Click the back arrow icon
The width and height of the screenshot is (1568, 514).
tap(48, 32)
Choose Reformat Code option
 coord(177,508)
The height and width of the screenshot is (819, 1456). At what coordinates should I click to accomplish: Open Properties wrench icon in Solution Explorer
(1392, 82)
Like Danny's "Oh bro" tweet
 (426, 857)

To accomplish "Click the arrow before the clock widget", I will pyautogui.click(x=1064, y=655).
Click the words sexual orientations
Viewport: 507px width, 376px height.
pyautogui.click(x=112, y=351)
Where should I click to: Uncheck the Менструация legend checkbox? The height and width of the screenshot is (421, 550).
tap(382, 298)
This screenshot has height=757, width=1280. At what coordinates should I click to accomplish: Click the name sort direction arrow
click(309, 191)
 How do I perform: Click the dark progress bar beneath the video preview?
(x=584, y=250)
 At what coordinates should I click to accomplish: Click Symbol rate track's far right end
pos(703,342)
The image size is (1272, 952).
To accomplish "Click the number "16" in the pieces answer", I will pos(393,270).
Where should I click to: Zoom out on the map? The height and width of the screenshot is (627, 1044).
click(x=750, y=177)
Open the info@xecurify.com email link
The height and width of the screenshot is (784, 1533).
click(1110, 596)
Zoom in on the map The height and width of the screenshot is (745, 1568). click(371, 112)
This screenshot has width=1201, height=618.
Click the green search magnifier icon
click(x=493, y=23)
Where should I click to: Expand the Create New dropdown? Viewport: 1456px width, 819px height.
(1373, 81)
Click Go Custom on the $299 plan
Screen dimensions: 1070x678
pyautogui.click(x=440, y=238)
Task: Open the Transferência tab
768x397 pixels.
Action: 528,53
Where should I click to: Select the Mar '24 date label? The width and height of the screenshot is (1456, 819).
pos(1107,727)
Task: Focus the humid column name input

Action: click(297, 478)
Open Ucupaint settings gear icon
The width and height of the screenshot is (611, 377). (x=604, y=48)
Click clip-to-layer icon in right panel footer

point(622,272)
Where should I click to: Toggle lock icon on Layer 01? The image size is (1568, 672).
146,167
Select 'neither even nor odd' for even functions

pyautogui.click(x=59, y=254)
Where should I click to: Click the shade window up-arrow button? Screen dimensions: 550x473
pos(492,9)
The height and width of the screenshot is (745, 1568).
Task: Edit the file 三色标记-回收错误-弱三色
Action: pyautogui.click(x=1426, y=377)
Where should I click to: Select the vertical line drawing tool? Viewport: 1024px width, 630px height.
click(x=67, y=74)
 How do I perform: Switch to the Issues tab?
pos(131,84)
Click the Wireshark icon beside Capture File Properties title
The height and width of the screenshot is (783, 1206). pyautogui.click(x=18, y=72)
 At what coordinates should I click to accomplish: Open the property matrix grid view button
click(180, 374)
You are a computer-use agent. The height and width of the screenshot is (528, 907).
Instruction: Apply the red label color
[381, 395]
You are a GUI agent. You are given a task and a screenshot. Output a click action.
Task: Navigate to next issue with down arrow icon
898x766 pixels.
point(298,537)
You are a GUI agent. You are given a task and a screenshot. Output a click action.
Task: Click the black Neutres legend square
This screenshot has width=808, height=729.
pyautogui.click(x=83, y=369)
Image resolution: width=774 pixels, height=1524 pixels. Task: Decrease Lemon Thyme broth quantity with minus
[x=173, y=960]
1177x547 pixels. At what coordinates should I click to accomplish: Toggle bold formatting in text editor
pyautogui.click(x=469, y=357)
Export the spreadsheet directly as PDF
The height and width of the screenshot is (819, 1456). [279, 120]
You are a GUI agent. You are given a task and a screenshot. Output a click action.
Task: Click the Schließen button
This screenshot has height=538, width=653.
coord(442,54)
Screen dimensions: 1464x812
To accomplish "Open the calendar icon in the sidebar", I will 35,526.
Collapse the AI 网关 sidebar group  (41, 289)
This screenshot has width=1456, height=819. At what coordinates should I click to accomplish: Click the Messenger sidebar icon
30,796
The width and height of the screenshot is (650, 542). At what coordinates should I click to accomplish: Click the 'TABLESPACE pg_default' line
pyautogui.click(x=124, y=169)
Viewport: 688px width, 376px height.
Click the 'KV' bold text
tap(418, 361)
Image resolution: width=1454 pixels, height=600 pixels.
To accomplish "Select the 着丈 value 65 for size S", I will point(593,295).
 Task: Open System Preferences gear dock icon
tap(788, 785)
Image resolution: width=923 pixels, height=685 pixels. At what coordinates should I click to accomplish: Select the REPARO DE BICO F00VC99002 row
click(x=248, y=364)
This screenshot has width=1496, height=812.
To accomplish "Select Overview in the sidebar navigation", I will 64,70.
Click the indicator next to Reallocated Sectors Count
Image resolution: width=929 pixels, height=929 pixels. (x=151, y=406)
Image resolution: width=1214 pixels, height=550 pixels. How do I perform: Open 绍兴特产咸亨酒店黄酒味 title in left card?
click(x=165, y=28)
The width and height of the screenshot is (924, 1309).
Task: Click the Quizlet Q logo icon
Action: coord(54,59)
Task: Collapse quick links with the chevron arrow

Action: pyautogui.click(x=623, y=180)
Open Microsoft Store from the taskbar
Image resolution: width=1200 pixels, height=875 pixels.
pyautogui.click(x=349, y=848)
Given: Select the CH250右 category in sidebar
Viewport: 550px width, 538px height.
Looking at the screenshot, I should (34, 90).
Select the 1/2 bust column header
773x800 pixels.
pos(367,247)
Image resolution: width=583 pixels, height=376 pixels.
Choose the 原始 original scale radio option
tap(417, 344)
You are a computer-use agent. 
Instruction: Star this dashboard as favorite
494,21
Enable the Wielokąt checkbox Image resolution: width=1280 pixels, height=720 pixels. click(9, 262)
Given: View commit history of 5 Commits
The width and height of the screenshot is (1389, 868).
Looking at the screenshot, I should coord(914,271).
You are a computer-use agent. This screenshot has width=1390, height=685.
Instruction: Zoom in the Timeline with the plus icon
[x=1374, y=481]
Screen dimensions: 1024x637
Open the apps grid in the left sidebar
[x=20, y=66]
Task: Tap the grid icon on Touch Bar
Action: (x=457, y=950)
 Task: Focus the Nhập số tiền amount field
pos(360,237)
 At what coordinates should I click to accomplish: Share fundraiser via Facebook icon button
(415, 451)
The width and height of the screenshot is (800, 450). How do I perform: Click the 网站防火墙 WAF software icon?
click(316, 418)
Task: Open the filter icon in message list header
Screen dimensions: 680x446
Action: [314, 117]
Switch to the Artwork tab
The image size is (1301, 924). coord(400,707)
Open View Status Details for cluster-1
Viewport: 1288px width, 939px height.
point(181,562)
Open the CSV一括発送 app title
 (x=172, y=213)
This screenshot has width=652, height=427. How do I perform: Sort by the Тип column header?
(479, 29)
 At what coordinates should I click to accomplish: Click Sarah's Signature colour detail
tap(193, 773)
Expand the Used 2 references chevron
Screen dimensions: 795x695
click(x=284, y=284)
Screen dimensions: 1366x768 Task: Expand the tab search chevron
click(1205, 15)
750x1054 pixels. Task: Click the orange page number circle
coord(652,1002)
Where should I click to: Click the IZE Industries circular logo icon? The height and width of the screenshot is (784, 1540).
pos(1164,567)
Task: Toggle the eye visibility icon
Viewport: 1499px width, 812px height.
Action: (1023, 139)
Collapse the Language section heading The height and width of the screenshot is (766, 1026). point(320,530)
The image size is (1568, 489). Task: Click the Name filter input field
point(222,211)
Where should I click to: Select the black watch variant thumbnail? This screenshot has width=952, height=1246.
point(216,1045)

SHORT EXERCISE: Copy the data above line for line, changing nothing.

SOLUTION FOR THIS PROBLEM:
Click the back arrow icon
The width and height of the screenshot is (1568, 514).
tap(48, 32)
Choose Reformat Code option
 coord(177,508)
The height and width of the screenshot is (819, 1456). At what coordinates should I click to accomplish: Open Properties wrench icon in Solution Explorer
(1392, 82)
Like Danny's "Oh bro" tweet
 (426, 857)

To accomplish "Click the arrow before the clock widget", I will pyautogui.click(x=1064, y=655).
Click the words sexual orientations
Viewport: 507px width, 376px height.
pyautogui.click(x=112, y=351)
Where should I click to: Uncheck the Менструация legend checkbox? The height and width of the screenshot is (421, 550).
tap(382, 298)
This screenshot has height=757, width=1280. At what coordinates should I click to accomplish: Click the name sort direction arrow
click(309, 191)
 How do I perform: Click the dark progress bar beneath the video preview?
(x=584, y=250)
 At what coordinates should I click to accomplish: Click Symbol rate track's far right end
pos(703,342)
The image size is (1272, 952).
To accomplish "Click the number "16" in the pieces answer", I will pos(393,270).
Where should I click to: Zoom out on the map? The height and width of the screenshot is (627, 1044).
click(x=750, y=177)
Open the info@xecurify.com email link
The height and width of the screenshot is (784, 1533).
click(1110, 596)
Zoom in on the map The height and width of the screenshot is (745, 1568). click(371, 112)
This screenshot has width=1201, height=618.
Click the green search magnifier icon
click(x=493, y=23)
Where should I click to: Expand the Create New dropdown? Viewport: 1456px width, 819px height.
(1373, 81)
Click Go Custom on the $299 plan
Screen dimensions: 1070x678
pyautogui.click(x=440, y=238)
Task: Open the Transferência tab
768x397 pixels.
Action: 528,53
Where should I click to: Select the Mar '24 date label? The width and height of the screenshot is (1456, 819).
pos(1107,727)
Task: Focus the humid column name input

Action: click(297, 478)
Open Ucupaint settings gear icon
The width and height of the screenshot is (611, 377). (x=604, y=48)
Click clip-to-layer icon in right panel footer

point(622,272)
Where should I click to: Toggle lock icon on Layer 01? The image size is (1568, 672).
146,167
Select 'neither even nor odd' for even functions

pyautogui.click(x=59, y=254)
Where should I click to: Click the shade window up-arrow button? Screen dimensions: 550x473
pos(492,9)
The height and width of the screenshot is (745, 1568).
Task: Edit the file 三色标记-回收错误-弱三色
Action: pyautogui.click(x=1426, y=377)
Where should I click to: Select the vertical line drawing tool? Viewport: 1024px width, 630px height.
click(x=67, y=74)
 How do I perform: Switch to the Issues tab?
pos(131,84)
Click the Wireshark icon beside Capture File Properties title
The height and width of the screenshot is (783, 1206). pyautogui.click(x=18, y=72)
 At what coordinates should I click to accomplish: Open the property matrix grid view button
click(180, 374)
You are a computer-use agent. The height and width of the screenshot is (528, 907).
Instruction: Apply the red label color
[381, 395]
You are a GUI agent. You are given a task and a screenshot. Output a click action.
Task: Navigate to next issue with down arrow icon
898x766 pixels.
point(298,537)
You are a GUI agent. You are given a task and a screenshot. Output a click action.
Task: Click the black Neutres legend square
This screenshot has width=808, height=729.
pyautogui.click(x=83, y=369)
Image resolution: width=774 pixels, height=1524 pixels. Task: Decrease Lemon Thyme broth quantity with minus
[x=173, y=960]
1177x547 pixels. At what coordinates should I click to accomplish: Toggle bold formatting in text editor
pyautogui.click(x=469, y=357)
Export the spreadsheet directly as PDF
The height and width of the screenshot is (819, 1456). [279, 120]
You are a GUI agent. You are given a task and a screenshot. Output a click action.
Task: Click the Schließen button
This screenshot has height=538, width=653.
coord(442,54)
Screen dimensions: 1464x812
To accomplish "Open the calendar icon in the sidebar", I will 35,526.
Collapse the AI 网关 sidebar group  (41, 289)
This screenshot has width=1456, height=819. At what coordinates should I click to accomplish: Click the Messenger sidebar icon
30,796
The width and height of the screenshot is (650, 542). At what coordinates should I click to accomplish: Click the 'TABLESPACE pg_default' line
pyautogui.click(x=124, y=169)
Viewport: 688px width, 376px height.
Click the 'KV' bold text
tap(418, 361)
Image resolution: width=1454 pixels, height=600 pixels.
To accomplish "Select the 着丈 value 65 for size S", I will point(593,295).
 Task: Open System Preferences gear dock icon
tap(788, 785)
Image resolution: width=923 pixels, height=685 pixels. At what coordinates should I click to accomplish: Select the REPARO DE BICO F00VC99002 row
click(x=248, y=364)
This screenshot has width=1496, height=812.
To accomplish "Select Overview in the sidebar navigation", I will 64,70.
Click the indicator next to Reallocated Sectors Count
Image resolution: width=929 pixels, height=929 pixels. (x=151, y=406)
Image resolution: width=1214 pixels, height=550 pixels. How do I perform: Open 绍兴特产咸亨酒店黄酒味 title in left card?
click(x=165, y=28)
The width and height of the screenshot is (924, 1309).
Task: Click the Quizlet Q logo icon
Action: coord(54,59)
Task: Collapse quick links with the chevron arrow

Action: pyautogui.click(x=623, y=180)
Open Microsoft Store from the taskbar
Image resolution: width=1200 pixels, height=875 pixels.
pyautogui.click(x=349, y=848)
Given: Select the CH250右 category in sidebar
Viewport: 550px width, 538px height.
Looking at the screenshot, I should (34, 90).
Select the 1/2 bust column header
773x800 pixels.
pos(367,247)
Image resolution: width=583 pixels, height=376 pixels.
Choose the 原始 original scale radio option
tap(417, 344)
You are a computer-use agent. 
Instruction: Star this dashboard as favorite
494,21
Enable the Wielokąt checkbox Image resolution: width=1280 pixels, height=720 pixels. click(9, 262)
Given: View commit history of 5 Commits
The width and height of the screenshot is (1389, 868).
Looking at the screenshot, I should coord(914,271).
You are a computer-use agent. This screenshot has width=1390, height=685.
Instruction: Zoom in the Timeline with the plus icon
[x=1374, y=481]
Screen dimensions: 1024x637
Open the apps grid in the left sidebar
[x=20, y=66]
Task: Tap the grid icon on Touch Bar
Action: (x=457, y=950)
 Task: Focus the Nhập số tiền amount field
pos(360,237)
 At what coordinates should I click to accomplish: Share fundraiser via Facebook icon button
(415, 451)
The width and height of the screenshot is (800, 450). How do I perform: Click the 网站防火墙 WAF software icon?
click(316, 418)
Task: Open the filter icon in message list header
Screen dimensions: 680x446
Action: [314, 117]
Switch to the Artwork tab
The image size is (1301, 924). coord(400,707)
Open View Status Details for cluster-1
Viewport: 1288px width, 939px height.
point(181,562)
Open the CSV一括発送 app title
 (x=172, y=213)
This screenshot has width=652, height=427. How do I perform: Sort by the Тип column header?
(479, 29)
 At what coordinates should I click to accomplish: Click Sarah's Signature colour detail
tap(193, 773)
Expand the Used 2 references chevron
Screen dimensions: 795x695
click(x=284, y=284)
Screen dimensions: 1366x768 Task: Expand the tab search chevron
click(1205, 15)
750x1054 pixels. Task: Click the orange page number circle
coord(652,1002)
Where should I click to: Click the IZE Industries circular logo icon? The height and width of the screenshot is (784, 1540).
pos(1164,567)
Task: Toggle the eye visibility icon
Viewport: 1499px width, 812px height.
Action: (1023, 139)
Collapse the Language section heading The height and width of the screenshot is (766, 1026). point(320,530)
The image size is (1568, 489). Task: Click the Name filter input field
point(222,211)
Where should I click to: Select the black watch variant thumbnail? This screenshot has width=952, height=1246.
point(216,1045)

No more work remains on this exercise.